İzmir’de, metroda kitap okurken gizlice fotoğrafı çekilip “Entel olcam, kız tavlıcam diye kendini yırtan İzban kekosu, terliklerine bayıldım” diye ayrımcı bir dille eleştirilen ve cevap olarak yazdığı yazıyla insanlık dersi veren Ali Uçar, yaşadığı olayı ve sonrasında gelişen süreci İHA’ya anlattı.

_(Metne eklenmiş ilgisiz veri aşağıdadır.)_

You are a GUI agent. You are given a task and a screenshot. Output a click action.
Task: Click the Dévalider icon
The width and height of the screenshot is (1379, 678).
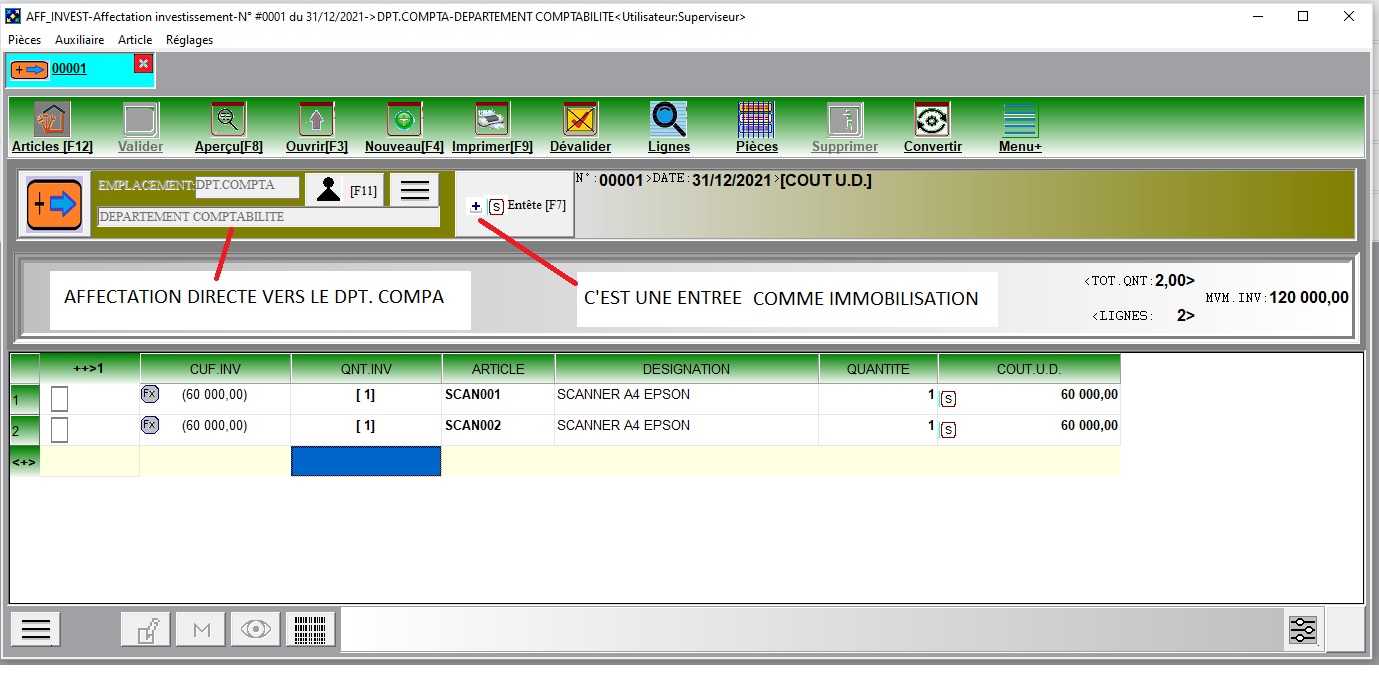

Beş yaşındayken annesi ve babası ayrıldı, hayatı yokluk içinde geçti. Annesi, bin bir zorlukla çocuklarına bakarken, üç gün boyunca aç kaldığı oldu. Bazen tüple ısındı, bazen battaniyeyle. Bacası olmayan sobayı kurmaya çalışırken, ortaokulda elbisesi olmadığı için altı ay boyunca ‘annem yarın maaş alacak, o zaman ortaokul elbisesi alacağım’ diyerek öğretmenini atlattı. Utana utana üniforma ve ayakkabısı olmadan okula giderken, sonunda okulu bırakmaya karar verdi. İzmirli 28 yaşındaki Ali Uçar, hayatın tüm zorluklarına rağmen kitap okumayı bırakmadı. İlkokul 3. sınıfta öğretmeninin verdiği ‘Kuyudaki Cin’ kitabını okuduktan sonra kendi tabiriyle ‘kendi kuyusundaki cini aramaya başladı’. Metroda kitap okurken karşısında oturan bir kadının fotoğrafını çekip altına “Entel olcam, kız tavlıyacam" diye kendini yırtan İzban kekosu, terliklerine bayıldım” yazarak sosyal medyada paylaşması, Uçar’ın Türkiye tarafından tanınmasına neden oldu. Fotoğraftaki kişinin kendisi olduğunu anlayan Uçar, sosyal paylaşım sitesine “Arkadaşlar fotoğraftaki şahıs benim ve hiç utanmıyorum. Karşımda oturmuş olan kıza veya çevremde hiç kimsenin namusuna bakmadığım için. Evet ben cebi çok zengin bir insan değilim. Hatta 6. sınıftan terkim. Annem babam ayrı. Toplumun huzurunu kaçıran soytarı olmadım. Çalmıyorum. Çalışarak kazanıyor, param yettiğince kitap almaya, kütüphaneye gitmeye çalışıyorum. Çok utanç duyuyorum böyle bir insan olduğum için. Elbisem kirli, terliğim bindiğim metroya uygun değil. İşte zihnimi kirletemiyorum. Utanıyorum. Ama her ne olursa olsun bana kitaplar böyle olmayı öğretti. İnsan olmayı. Hayvanlaşıp çevremi kirletmiyorum. Üzgünüm, utanıyorum” yazarak insanlık dersi verdi. Uçar, yaşadığı olayı ve sonrasında gelişen süreci İHA’ya anlattı.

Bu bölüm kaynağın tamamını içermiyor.